The solution is to integrate cyber into the administration’s broader planning, said Frank Cilluffo, director of The George Washington University’s Center for Cyber and Homeland Security and a former special assistant to the president for homeland security during the Bush administration.
The Democratic National Committee hack, "was that a cyber problem or a Russia problem? Well, obviously, it was a mixture of both," Cilluffo said.
That means the administration needs to have plans in place to deter aggression and to respond when it happens, he said.
“Russia is not the same as China, which is not the same as Iran or a foreign terrorist organization or criminal enterprise,” Cilluffo said. “We need to have playbooks in place so we’re not opining out loud in the midst of crises."
Build Cyber Norms
The government has endorsed a handful of norms for how nations ought to act in cyberspace, including several promulgated by a United Nations group of government experts. The scope of cyber threats has shifted so rapidly, however, the U.S. often seems to be left deciding what’s out of bounds after it’s happened rather than before.
The next administration should work toward a broader global consensus on what’s acceptable and unacceptable in cyberspace, experts said. That will include setting hard limits on what counts as merely espionage, which is generally considered acceptable in cyberspace, and what goes a step beyond espionage, such as Russia’s alleged release of hacked DNC emails during the 2016 election.
It also means showing restraint when increased militarization of cyberspace might be otherwise beneficial, said Bruce McConnell, global vice president of the EastWest Institute think tank and a former deputy undersecretary for cybersecurity at the Homeland Security Department.
“As the U.S. continues to grow [its cyber] capability, it has the effect of making other countries do the same thing,” McConnell said. “I think it’s incumbent on leaders of the free world to step back and ask ‘what are the limits on this?’”
One thing that’s delayed progress in defensive cybersecurity has been taking on too much at once, said Martin Libicki, an adjunct management scientist at the RAND Corporation and visiting professor at the U.S. Naval Academy.
Instead of a program to secure critical infrastructure against cyberattacks, Libicki recommended a narrower but more ambitious program to fully secure the electrical grid.
"The tendency is to go off in five different directions and not make much progress in any direction,” Libicki said. “Electricity is more specific than critical infrastructure. If you say critical infrastructure, you end up throwing in the kitchen sink. You can be specific and say ‘whatever happens, the power will not run out,’ and you can say to banks and telecoms ‘here are lessons learned to apply to other critical infrastructure.'"

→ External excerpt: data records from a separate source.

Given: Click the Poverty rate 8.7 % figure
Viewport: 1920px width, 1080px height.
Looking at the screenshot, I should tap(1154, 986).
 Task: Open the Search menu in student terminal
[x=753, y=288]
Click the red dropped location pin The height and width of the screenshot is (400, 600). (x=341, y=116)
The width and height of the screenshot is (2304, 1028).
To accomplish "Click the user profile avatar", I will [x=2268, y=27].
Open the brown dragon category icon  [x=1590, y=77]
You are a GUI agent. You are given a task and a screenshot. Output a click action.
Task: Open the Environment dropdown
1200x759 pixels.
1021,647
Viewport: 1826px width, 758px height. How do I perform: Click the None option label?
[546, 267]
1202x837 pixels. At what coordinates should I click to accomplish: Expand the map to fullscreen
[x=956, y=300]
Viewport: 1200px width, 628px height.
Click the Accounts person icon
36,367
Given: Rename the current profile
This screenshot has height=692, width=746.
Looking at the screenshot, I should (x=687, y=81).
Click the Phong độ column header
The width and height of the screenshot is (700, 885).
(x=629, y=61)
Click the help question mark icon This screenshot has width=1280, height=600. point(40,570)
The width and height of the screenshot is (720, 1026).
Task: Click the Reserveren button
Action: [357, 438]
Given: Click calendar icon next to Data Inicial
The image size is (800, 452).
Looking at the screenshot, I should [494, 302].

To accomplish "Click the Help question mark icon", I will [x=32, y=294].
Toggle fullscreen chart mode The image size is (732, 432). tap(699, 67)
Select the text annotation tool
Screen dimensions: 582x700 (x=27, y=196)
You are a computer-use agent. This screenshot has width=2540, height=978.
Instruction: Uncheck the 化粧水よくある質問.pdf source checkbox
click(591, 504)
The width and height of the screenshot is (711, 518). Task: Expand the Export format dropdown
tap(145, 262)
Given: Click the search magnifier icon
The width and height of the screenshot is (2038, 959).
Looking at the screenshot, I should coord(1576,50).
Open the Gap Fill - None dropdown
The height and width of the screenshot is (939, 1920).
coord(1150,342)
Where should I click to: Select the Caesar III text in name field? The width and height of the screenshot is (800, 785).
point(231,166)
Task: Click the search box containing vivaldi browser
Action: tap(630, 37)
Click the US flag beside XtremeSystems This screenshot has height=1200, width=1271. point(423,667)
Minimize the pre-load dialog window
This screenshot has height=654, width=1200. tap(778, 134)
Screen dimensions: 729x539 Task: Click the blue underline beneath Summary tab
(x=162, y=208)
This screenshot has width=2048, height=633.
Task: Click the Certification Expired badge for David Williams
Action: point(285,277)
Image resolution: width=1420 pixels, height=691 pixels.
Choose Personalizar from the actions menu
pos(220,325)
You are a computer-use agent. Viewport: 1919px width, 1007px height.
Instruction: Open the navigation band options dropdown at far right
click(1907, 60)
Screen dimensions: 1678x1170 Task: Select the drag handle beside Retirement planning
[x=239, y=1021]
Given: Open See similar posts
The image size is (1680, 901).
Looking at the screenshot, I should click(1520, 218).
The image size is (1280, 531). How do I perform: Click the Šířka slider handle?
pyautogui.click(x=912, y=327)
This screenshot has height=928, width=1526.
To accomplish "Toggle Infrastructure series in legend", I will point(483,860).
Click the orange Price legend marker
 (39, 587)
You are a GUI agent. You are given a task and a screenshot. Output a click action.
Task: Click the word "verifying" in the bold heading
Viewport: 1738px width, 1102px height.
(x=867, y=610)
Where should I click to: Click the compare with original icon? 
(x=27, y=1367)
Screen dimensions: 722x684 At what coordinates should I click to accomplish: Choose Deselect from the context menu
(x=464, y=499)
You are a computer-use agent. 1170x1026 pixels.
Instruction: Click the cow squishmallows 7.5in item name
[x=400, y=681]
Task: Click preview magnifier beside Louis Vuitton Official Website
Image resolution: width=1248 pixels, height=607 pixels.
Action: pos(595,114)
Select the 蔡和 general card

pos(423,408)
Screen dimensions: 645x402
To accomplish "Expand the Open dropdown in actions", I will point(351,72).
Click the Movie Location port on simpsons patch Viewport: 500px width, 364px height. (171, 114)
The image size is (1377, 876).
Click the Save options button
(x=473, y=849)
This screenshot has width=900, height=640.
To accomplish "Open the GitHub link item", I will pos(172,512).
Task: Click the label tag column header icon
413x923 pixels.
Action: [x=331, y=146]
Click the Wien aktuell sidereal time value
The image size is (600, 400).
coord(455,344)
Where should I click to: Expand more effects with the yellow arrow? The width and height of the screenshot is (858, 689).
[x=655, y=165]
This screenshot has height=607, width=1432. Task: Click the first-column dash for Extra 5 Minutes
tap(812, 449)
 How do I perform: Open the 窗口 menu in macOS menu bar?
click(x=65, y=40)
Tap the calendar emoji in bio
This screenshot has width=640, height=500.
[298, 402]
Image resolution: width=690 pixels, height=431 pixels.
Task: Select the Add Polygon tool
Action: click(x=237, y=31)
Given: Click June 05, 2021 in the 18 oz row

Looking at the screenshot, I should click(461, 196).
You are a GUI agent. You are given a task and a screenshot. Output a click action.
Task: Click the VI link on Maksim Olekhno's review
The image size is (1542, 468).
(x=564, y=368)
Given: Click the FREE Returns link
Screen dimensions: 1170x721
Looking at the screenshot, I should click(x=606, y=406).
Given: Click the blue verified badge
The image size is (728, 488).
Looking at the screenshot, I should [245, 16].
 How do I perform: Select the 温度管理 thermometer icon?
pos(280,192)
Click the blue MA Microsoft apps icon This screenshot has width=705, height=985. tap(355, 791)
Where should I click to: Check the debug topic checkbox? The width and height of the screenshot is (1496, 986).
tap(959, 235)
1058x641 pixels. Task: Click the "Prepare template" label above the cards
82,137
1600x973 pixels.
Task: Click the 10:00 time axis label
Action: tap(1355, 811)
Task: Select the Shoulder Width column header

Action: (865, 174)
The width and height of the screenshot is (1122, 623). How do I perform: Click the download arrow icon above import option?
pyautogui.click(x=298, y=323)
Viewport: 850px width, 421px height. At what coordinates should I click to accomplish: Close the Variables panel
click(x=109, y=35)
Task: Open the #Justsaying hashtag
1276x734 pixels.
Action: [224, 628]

Shift Focus to the Private Sector
Finally, the next president should figure out ways to better incentivize the private sector to improve its own security.
Some of that should come in the forms of research and development conducted or funded by government research agencies both into how basic security measures and into how cyber insurance and other incentives can improve security, said Ian Wallace, co-director of New America's Cybersecurity Initiative and a former defense policy counselor at the British Embassy in Washington.
Regulatory agencies such as the Securities and Exchange Commission should also focus on ways to make security a higher priority for shareholders and for companies during mergers and acquisitions, said Columbia University’s Healey.
“The private sector is the most important actor,” Healey said. “That means shareholders need to get involved if a company isn’t taking responsibility. We need to look for places where a small bit of government action can have an outsize impact.”